I have been attending the MOST wealth study meets on and off. This was the first time I was attending in their brilliant atrium. I had seen the atrium of course, but had not attended any session there. The talk was good, the discussion even better.

I will hopefully being writing more about the study, so this can be part 1 of my reporting. No, I do not get paid to report about this event. Just a clarification!

I like wealth studies – even the ones with which I do not agree. I am also too lazy to prove my point, so will stay with some of my beliefs and will happily copy somethings which Ramdeo, Aakash Prakash, Ramesh Damani, and Sanjoy Bhattacharyya have to say or had to say at the meet.

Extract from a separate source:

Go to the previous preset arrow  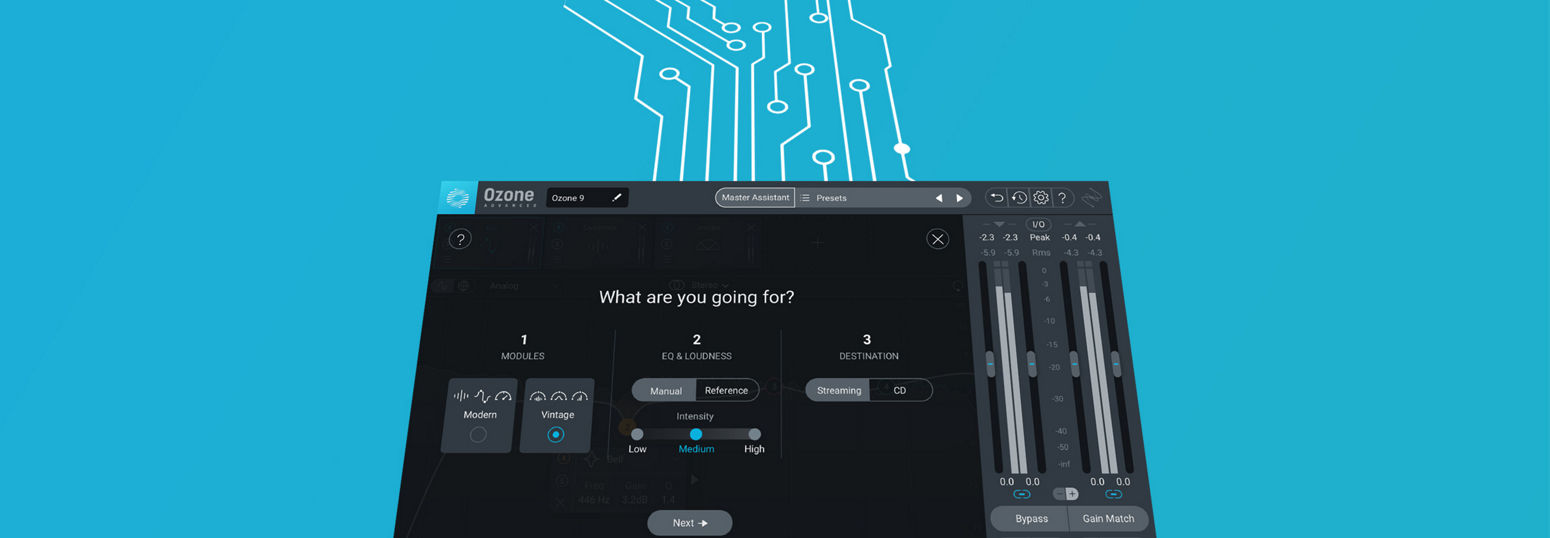[938, 198]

What happens at such meets is many OBVIOUS things are said. When i say obvious, I do not mean EVERYBODY knows the right answers. In fact many of us have to be kicked on our backside to be reminded of this. For example the rate of growth of a company does not matter if you have paid an obscene price to buy the underlying stock. So if you bought Infosys at a PE of 200, and then there is mean reversion to 15, chances are that you did not earn much return. However in the same period if you had bought Dabur at a pe of 10, and saw the pe expand to 55, it is fairly obvious that your wealth journey was well aided.

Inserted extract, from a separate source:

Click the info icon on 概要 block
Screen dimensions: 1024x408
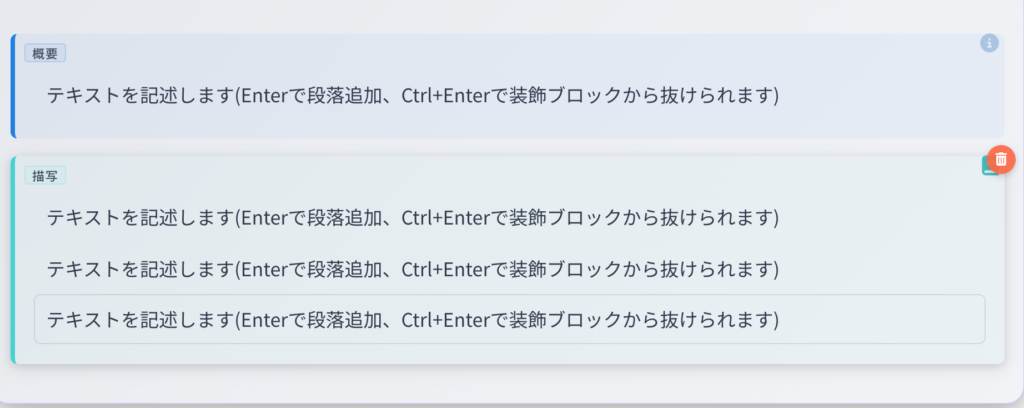tap(989, 43)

Wealth creation is a function of PE expansion, growth, and RoE. Of course only if RoE is good will the PE expand. A lot of healthy discussion on growth. Hdfc bank of course an exception to the norm that a company cannot grow at 24% for 25 years! HUL another example of amazing growth. The problem is when do you call and say “that is it now it cannot grow”. I do not know.

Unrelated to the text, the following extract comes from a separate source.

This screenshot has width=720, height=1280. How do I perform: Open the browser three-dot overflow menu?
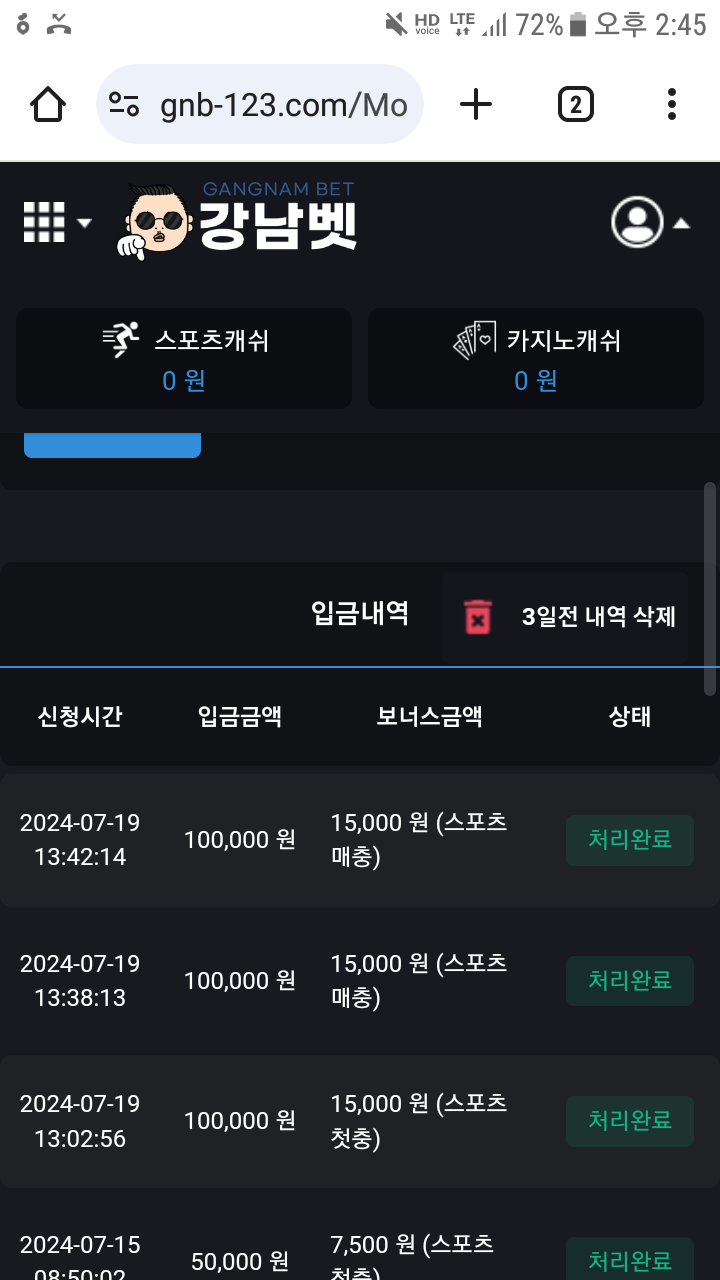[671, 104]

Of course for an individual 3 things matter – PE expansion, starting price, RoE, and of course growth. So if you start at a bad price, you have had it! It also comes back to RoE. If a company gets an RoE less than 13, the company is likely to be a wealth destroyer.

My note: You should see these ratios over a long period of time, and for companies growing rapidly, there could be times when RoE dipping should not worry you too much. Look at Indigo. I am impressed with the market share that they are building up. With say 45% market share, I am sure they will worry about RoE, RoA, RoNw, after some time. Currently the numbers may not look good. So it is necessary to read the numbers, and between the numbers too.

Growth: this is not really exaggerated. Market gives a lot of importance to future cash flows.

The problem is NONE of us can predict. We do not know that we cannot predict. So like monkeys we keep fidgeting.

The problem with us is our EGO. We will not accept that we do not understand many of these things.

Sigh. My journey started in 1979. Every time I meet these people…I realize how less I have learnt in 40 years.

Phew.

  1. So true. EGO is the showstopper: ‘Don’t overlook the ‘unknown unknowns’. “There are known knowns. These are things we know that we know. There are known unknowns. That is to say, there are things that we know we don’t know. But there are also unknown unknowns. There are things we don’t know we don’t know.”